Outdoor Portraits – How to Get the Best Camera Settings

There are many shutterbugs out there that think that taking outdoor portraits is an easy job to do. They might think that all you have to do is hit the shutter button on their cameras and the photo will come out fine, simply because there’s a lot of light outside due to the sun. However, to their dismay, you’re going to hear things such as “Why is it too bright,” or “Why did my model become a silhouette,” or even “Why is the picture so dark?” In order to take great images of people while outdoors, you need to understand the right settings to have on your camera to do that.

Outdoor Portraits - How to Get the Best Camera Settings

Taking Great Outdoor Portraits

Step 1 – There are many who think that natural light is great for outdoor portraits, and for the most part, they’re right. However, it can be quite difficult to control and there are times when lighting conditions can be unruly. Nevertheless, there are some basic things that you can pre-set on your camera in order for you to shoot in just about any outdoor condition. For starters, set the ISO to the lowest possible figure for sharp images. Also, make sure that your shutter speed is fast enough that it won’t blur out images, especially when you have shaky hands or when you’re trying to convey motion in your images.

Step 2 – It also helps to have a fast lens in hand in order to blur out the background. By fast lens, it means that the lens can have a wider aperture as compared to others. There are camera lenses out there wherein you can purchase for your camera that has apertures of f/2.8, or f/1.8, or even f/1.4. The lower the number in the aperture reading, the wider the lens is opened, and the shallower the depth of field that you will be working with. The shallower the depth of field, the creamier the background gets.

Step 3 – If you want to shoot into the sun while your model is standing right behind that big ball of fire in the sky, you might want to use an external flash device to fill in the shadows.

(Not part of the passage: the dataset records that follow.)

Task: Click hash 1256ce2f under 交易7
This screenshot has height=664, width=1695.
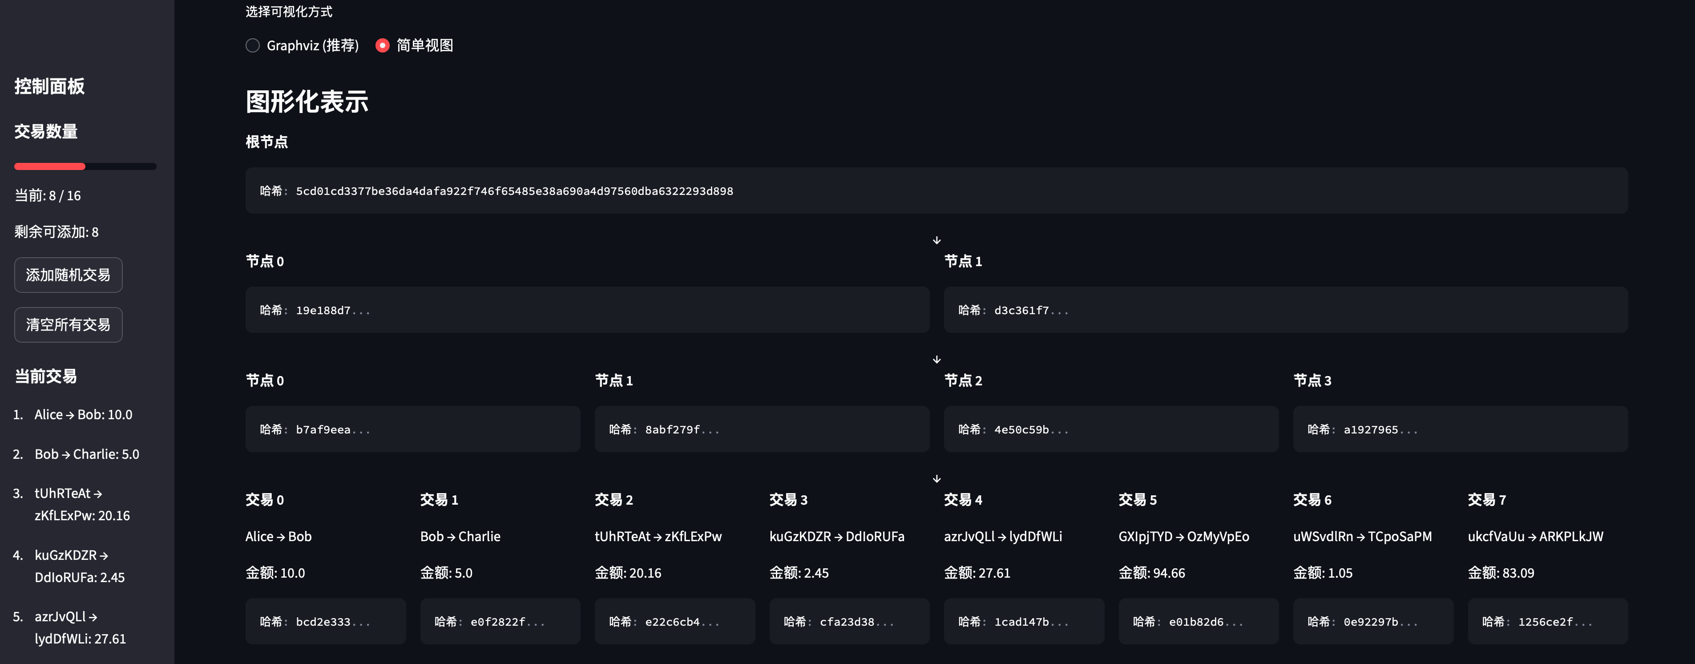Action: (x=1547, y=621)
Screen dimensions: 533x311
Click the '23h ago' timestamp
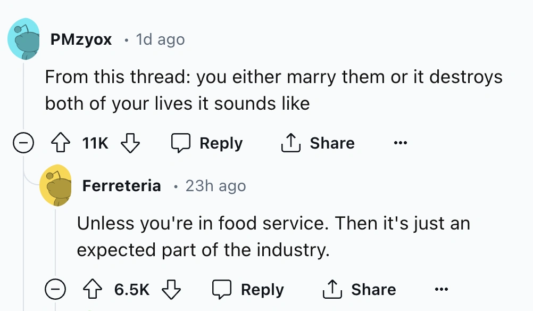pyautogui.click(x=215, y=186)
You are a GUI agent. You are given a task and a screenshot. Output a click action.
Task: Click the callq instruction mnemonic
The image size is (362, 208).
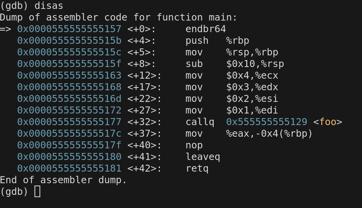click(x=200, y=122)
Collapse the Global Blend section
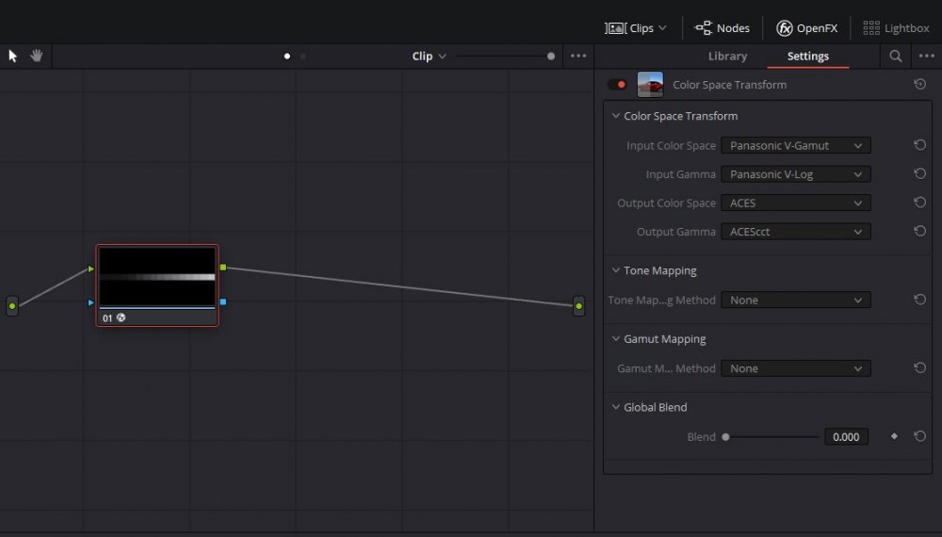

Otherwise, when you’re doing this type of outdoor portrait photography, your subject will be completely dark, unless of course you’re going for this type of image.

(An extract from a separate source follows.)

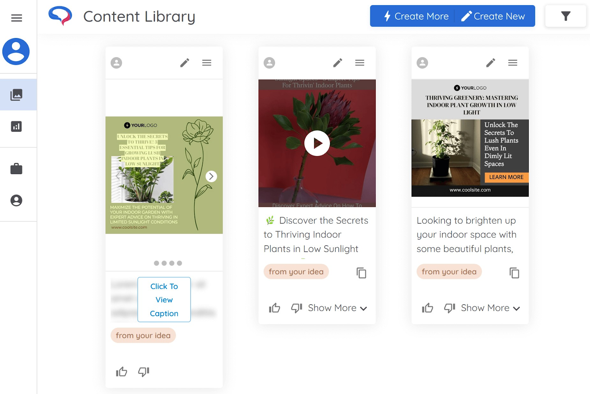The width and height of the screenshot is (590, 394).
Task: Click the Click To View Caption button
Action: point(164,300)
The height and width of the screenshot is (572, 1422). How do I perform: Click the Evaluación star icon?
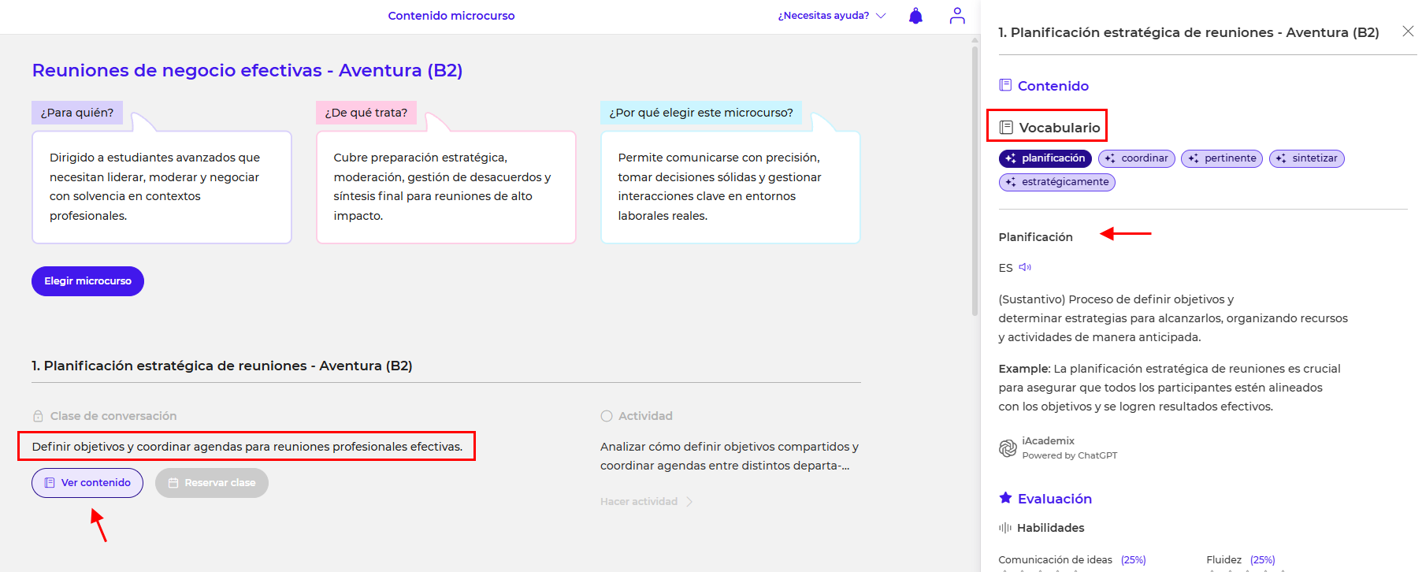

Step 4 – You can also do outdoor portraits while you’re indoors. This is when you’re making use of window lights to brighten up your subjects. If you’re going for this setup, once again, make sure that the ISO is as low as possible for the shot. If your camera can’t compensate for the dark image, then lower down the shutter speed and widen the opening on the lens a bit more. If all else fails, bump up the ISO, but only do so in small increments so that you won’t risk getting noise in your images.